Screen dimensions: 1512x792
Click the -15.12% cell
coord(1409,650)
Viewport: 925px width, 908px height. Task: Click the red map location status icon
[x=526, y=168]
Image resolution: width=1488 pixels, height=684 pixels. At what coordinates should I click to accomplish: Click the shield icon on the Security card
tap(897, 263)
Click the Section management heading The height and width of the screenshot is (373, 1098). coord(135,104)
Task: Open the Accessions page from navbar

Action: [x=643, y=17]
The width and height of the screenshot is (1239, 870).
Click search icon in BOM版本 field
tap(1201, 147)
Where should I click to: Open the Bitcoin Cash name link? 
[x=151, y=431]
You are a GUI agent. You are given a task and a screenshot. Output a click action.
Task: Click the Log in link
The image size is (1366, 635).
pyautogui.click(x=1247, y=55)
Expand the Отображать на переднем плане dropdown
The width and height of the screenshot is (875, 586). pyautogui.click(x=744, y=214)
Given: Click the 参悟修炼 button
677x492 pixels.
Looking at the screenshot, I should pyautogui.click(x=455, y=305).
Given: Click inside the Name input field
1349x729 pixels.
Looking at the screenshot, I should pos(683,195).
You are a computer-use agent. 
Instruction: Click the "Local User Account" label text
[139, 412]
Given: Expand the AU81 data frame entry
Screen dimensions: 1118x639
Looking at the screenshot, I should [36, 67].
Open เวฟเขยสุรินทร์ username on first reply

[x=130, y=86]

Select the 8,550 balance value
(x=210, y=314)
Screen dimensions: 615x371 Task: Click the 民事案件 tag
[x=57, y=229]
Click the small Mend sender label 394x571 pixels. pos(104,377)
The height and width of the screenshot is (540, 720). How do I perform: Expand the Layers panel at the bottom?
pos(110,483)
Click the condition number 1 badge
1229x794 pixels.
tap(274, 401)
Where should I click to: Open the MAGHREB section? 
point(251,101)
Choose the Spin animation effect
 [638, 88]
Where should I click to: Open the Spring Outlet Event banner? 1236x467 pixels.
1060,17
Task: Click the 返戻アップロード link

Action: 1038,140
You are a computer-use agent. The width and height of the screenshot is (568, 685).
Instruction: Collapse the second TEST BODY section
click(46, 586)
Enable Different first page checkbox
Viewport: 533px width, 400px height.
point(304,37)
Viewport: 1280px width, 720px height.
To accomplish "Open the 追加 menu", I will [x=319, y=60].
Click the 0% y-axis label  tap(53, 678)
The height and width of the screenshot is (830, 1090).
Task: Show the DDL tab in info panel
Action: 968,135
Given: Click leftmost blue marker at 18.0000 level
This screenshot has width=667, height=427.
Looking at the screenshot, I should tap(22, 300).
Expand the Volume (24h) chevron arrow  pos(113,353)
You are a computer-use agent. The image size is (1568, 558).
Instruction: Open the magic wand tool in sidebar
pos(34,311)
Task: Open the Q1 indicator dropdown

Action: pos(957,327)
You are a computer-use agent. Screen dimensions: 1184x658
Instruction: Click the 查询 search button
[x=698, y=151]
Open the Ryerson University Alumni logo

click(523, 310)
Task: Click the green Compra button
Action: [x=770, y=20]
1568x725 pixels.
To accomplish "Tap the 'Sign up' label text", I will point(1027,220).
++++++++++
Work out how many lines of the material contain "agent". Reply with that number only.

Written solution →
5